An Inner Monologue

Ya best pay attention, papaw…

Don’t force the work. Or force it? Just a little? Who really knows. It’s probably a combination of the two, a solid synthesis of will and creativity. I WILL myself to create. Create, damn you! It will come. Just stare at the blinking line until you finally resign yourself to the “absurdity of your own predicament” as Ram Dass said.

It is all pretty silly, the tizzy I allow myself to get worked into because of the outward manifestation of so many inner states. I’m constantly surrounded by humans, vessels, containers for feelings and emotions and resentments and judgements and conditioning and goals and dreams and a “will to power,” like Nietzsche said. If everyone is simply going through time and space hoping to rise to the top like so much milk fat, then what the fuck are we even doing here?!

Round hole, square peg…get it?

Sorry, “for a minute there I lost myself,” like Thom said. Sometimes I just think that if we could all just detach from what we think we know about how things “should” be, take a close look at what IS, and then understand the concept of “garbage in, garbage out,” then we could all stop projecting on each other. Well, not all of us, some Beings just want to watch the world burn, like cats, or my two-year-old.

I’ve been trying hard to think about my thoughts, to go full meta. Turns out, I’m not the biggest fan all the time, and that’s OK. I don’t really have to give all the fucks I have in the tank to every thought I have that rubs me the wrong way. I still must look at them though. To not do so is to provide a grave disservice to myself, the humans around me, and the entire Universe. We’re all freaking connected by energy, I know this to be true. I know this to be true because when I’m pissed, you feel it, even if I’m eating a damn ice cream cone. When someone panics in a room, everyone panics in the room. You try to not smile back when a child smiles at you and says “poop.” Our shit is contagious, the good and the bad.

^^^^^^^^

# [Stated problem A]
Swap "milk fat" for "cream" in the inner monologue, reproducing it between "Ya best pay" and "square peg…get it?", inclusive.

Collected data
^^^^^^^^

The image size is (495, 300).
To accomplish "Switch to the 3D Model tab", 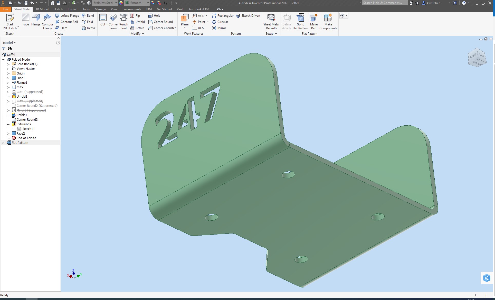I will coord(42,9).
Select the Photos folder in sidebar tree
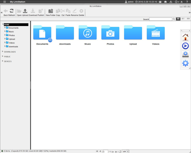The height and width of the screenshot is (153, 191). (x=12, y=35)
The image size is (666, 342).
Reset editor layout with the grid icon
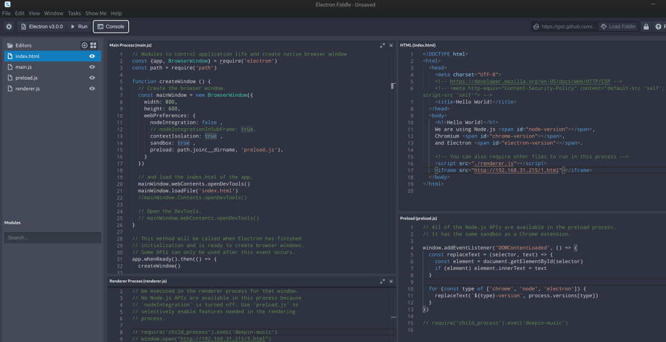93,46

^^^^^^^^

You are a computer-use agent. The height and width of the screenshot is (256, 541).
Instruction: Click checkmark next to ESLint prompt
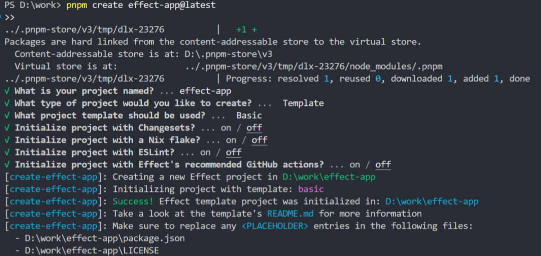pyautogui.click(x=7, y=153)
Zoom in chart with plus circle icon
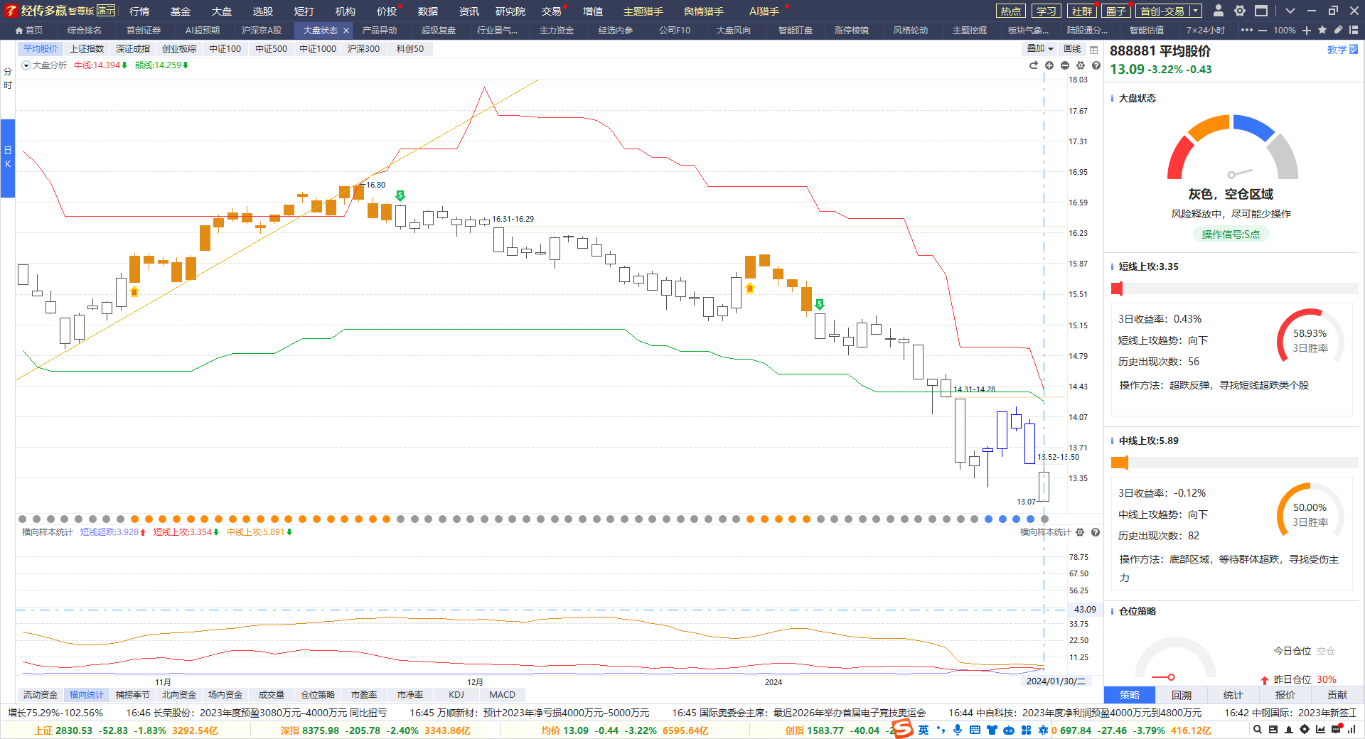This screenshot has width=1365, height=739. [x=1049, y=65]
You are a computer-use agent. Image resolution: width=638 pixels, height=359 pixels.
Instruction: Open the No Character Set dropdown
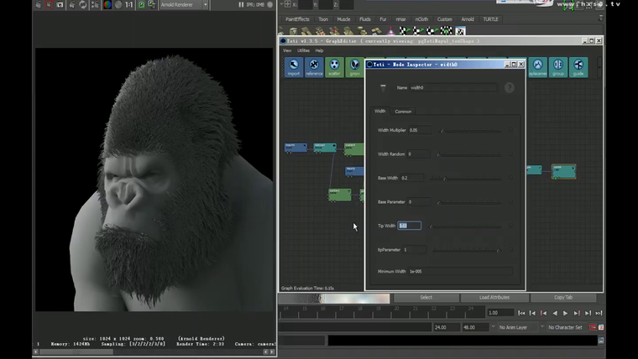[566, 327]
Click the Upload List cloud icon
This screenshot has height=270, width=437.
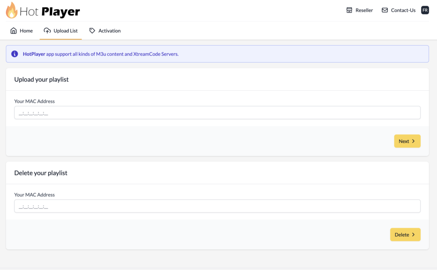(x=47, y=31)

^^^^^^^^

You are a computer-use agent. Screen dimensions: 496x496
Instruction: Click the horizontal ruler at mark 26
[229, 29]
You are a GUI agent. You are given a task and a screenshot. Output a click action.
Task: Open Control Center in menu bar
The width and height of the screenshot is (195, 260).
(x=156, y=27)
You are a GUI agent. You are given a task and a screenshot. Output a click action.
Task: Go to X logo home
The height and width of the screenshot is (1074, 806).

^^^^^^^^

# [Stated problem B]
Show each line of the records in which the string "size" occurs.

# [Reply A]
Ya best pay attention, papaw…

Don’t force the work. Or force it? Just a little? Who really knows. It’s probably a combination of the two, a solid synthesis of will and creativity. I WILL myself to create. Create, damn you! It will come. Just stare at the blinking line until you finally resign yourself to the “absurdity of your own predicament” as Ram Dass said.

It is all pretty silly, the tizzy I allow myself to get worked into because of the outward manifestation of so many inner states. I’m constantly surrounded by humans, vessels, containers for feelings and emotions and resentments and judgements and conditioning and goals and dreams and a “will to power,” like Nietzsche said. If everyone is simply going through time and space hoping to rise to the top like so much cream, then what the fuck are we even doing here?!

Round hole, square peg…get it?

# [Reply B]
The image size is (495, 300).
The image size is (666, 342).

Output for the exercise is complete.